YOUR ASSIGNMENT =
Reproduce, unchanged, the lines between the one holding "Click the CES005 info icon" and the last line of the records, including both ends, but no pictures.

TASK INPUT =
════════════════

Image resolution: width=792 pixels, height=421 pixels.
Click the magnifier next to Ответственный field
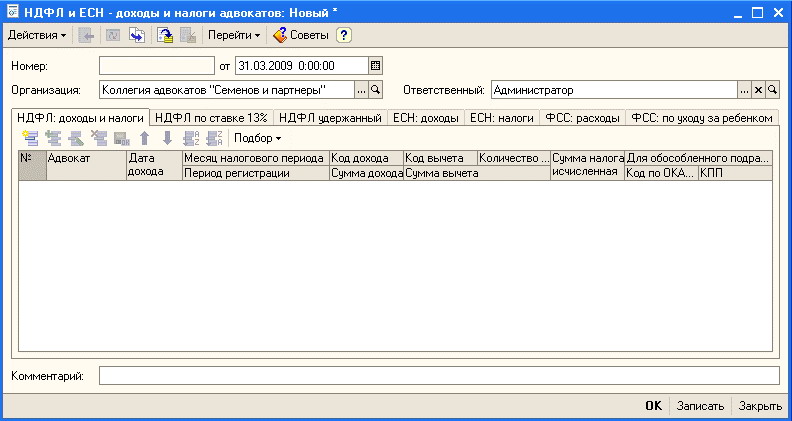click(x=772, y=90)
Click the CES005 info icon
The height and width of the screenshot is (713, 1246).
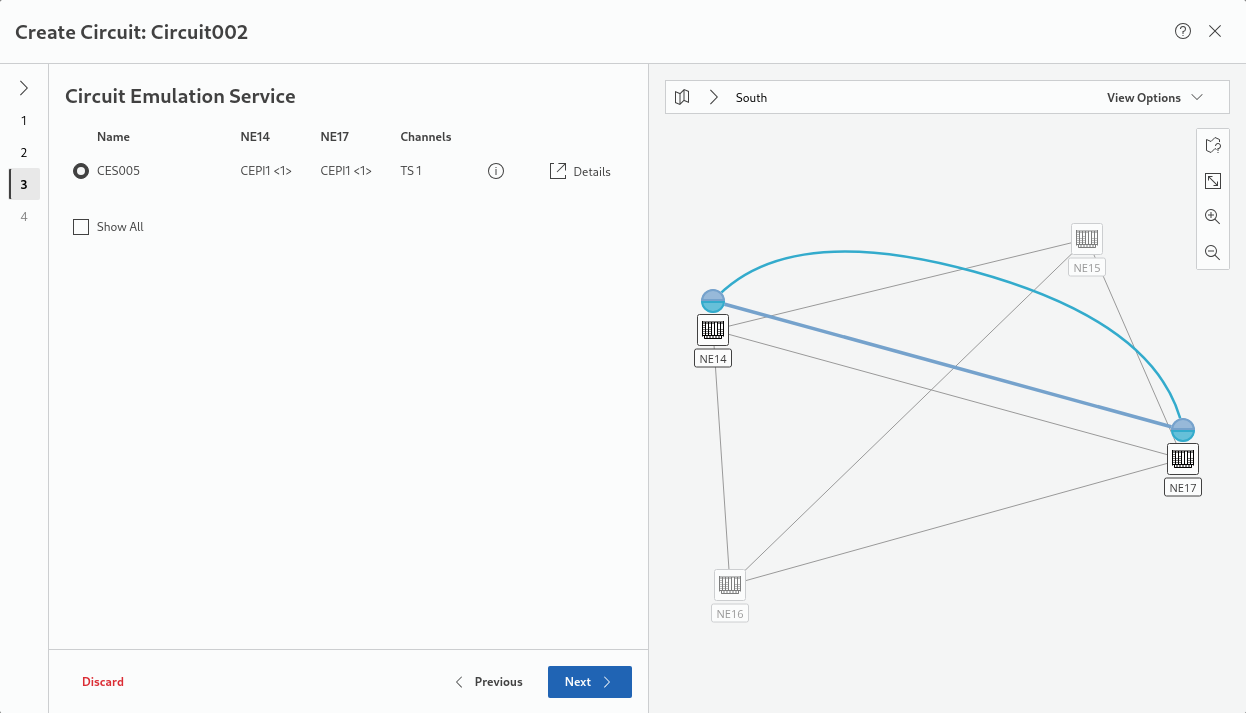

════════════════

OUTPUT OF THE TASK =
Click the CES005 info icon
The height and width of the screenshot is (713, 1246).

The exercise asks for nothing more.